Zwei Wochen waren vergangen. Die Sonne schien durch die großen Fenster des kleinen Cafés in unserem Viertel, wo wir uns am Samstagmorgen trafen.
Lena, Anne und mein Vater saßen an einem gemütlichen Tisch. Der Geruch von frischem Kaffee und Gebäck lag in der Luft.
Die interne Schulprüfung war noch nicht ganz abgeschlossen, aber die ersten Ergebnisse hatten Annes Unschuld vollständig bestätigt. Ihr Ruf war wiederhergestellt.
Die Gerüchte verstummten, die Schüler und Kollegen begegneten Anne wieder mit dem gewohnten Respekt und der alten Herzlichkeit.
„Dr. König hat mir versichert, dass die letzten Formalitäten nächste Woche erledigt sind“, sagte Anne mit einem erleichterten Seufzer. „Dann ist es wirklich vorbei.“
Mein Vater nahm ihre Hand und drückte sie. „Endlich. Ich bin so stolz auf dich, Anne. Und auf dich, Lena.“
Ich nippte an meinem Kakao. Die Erinnerungen an den Ball und das Krisentreffen waren immer noch präsent, aber sie hatten ihren schmerzhaften Stich verloren.
Frau Steiner hatte sich zurückgezogen. Es gab keine weiteren Angriffe, keine Briefe, keine Anrufe.
Herr Schmidt hatte uns erzählt, dass sie tatsächlich professionelle Hilfe in Anspruch genommen hatte. Ein schwerer Weg, aber ein wichtiger erster Schritt.
„Ich frage mich, ob sie es wirklich schafft“, sagte ich leise.
Anne nickte. „Das hoffe ich. Für sie selbst.“
Sie sah mich an. „Und für uns alle. So viel Hass kann auf Dauer niemanden glücklich machen.“
Ich sah mich im Café um. Familien saßen beisammen, Freunde lachten, Paare unterhielten sich.

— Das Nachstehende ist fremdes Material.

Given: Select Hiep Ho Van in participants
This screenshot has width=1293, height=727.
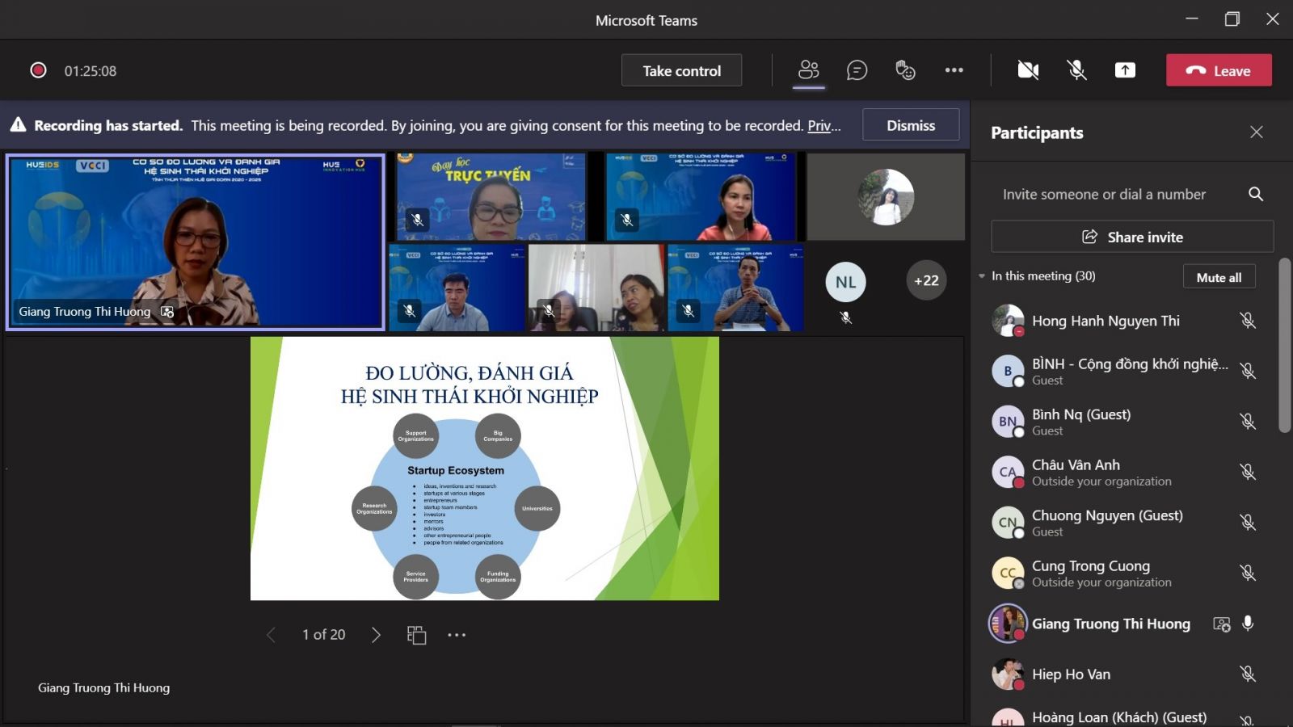Looking at the screenshot, I should (1071, 674).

Das alltägliche Leben ging weiter, unbeeindruckt von unseren Dramen.
Es war eine tröstliche Erkenntnis. Das Leben selbst war stärker als jeder Groll, jede Bitterkeit.

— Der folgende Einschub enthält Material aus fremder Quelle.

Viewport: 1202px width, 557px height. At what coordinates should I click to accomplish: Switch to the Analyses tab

Ich hatte gelernt, dass wahre Stärke nicht darin lag, andere zu besiegen. Es lag darin, sich selbst treu zu bleiben, seine Familie zu schützen und manchmal, wenn es möglich war, sogar Verständnis für die Schwächen anderer aufzubringen.

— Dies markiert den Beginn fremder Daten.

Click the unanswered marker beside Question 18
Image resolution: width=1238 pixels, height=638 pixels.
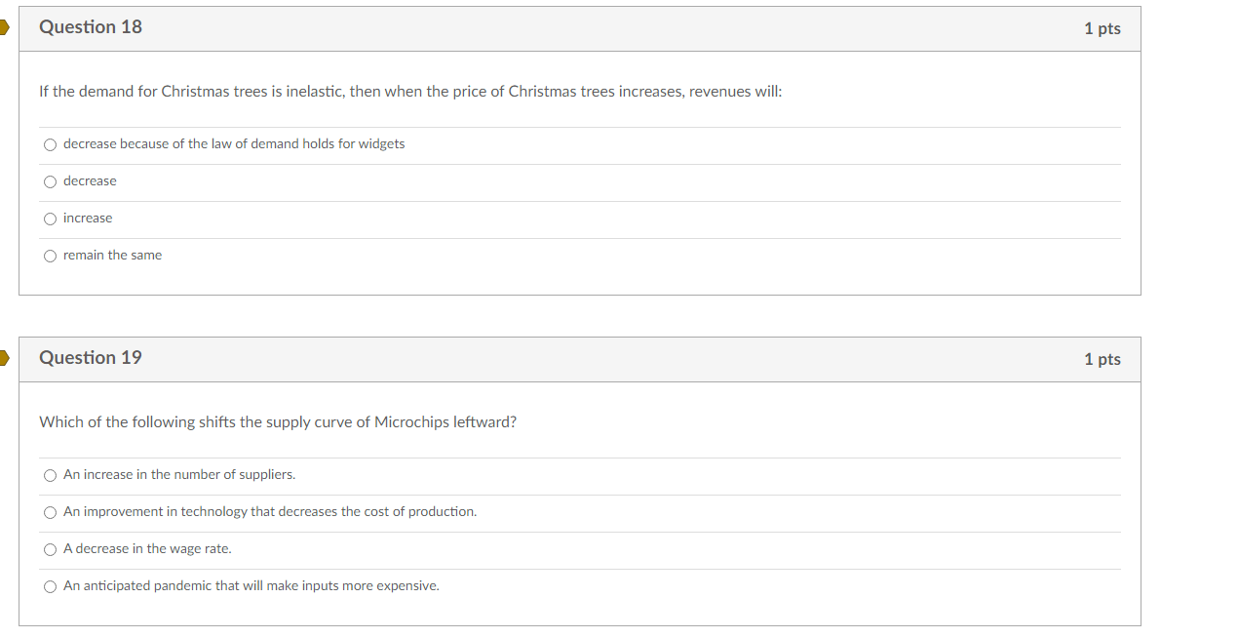point(4,28)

Das war ein harter Weg gewesen. Aber er hatte mich auch stärker gemacht.
Ich nahm meinen Skizzenblock hervor, der immer in meiner Tasche war. Meine Finger umklammerten den Stift.
Ich begann, die geschäftige Szene des Cafés festzuhalten: die lachende Barista, das Paar am Fenster, die Kinder, die am Tisch spielten.
Ein kleines Lächeln huschte über mein Gesicht.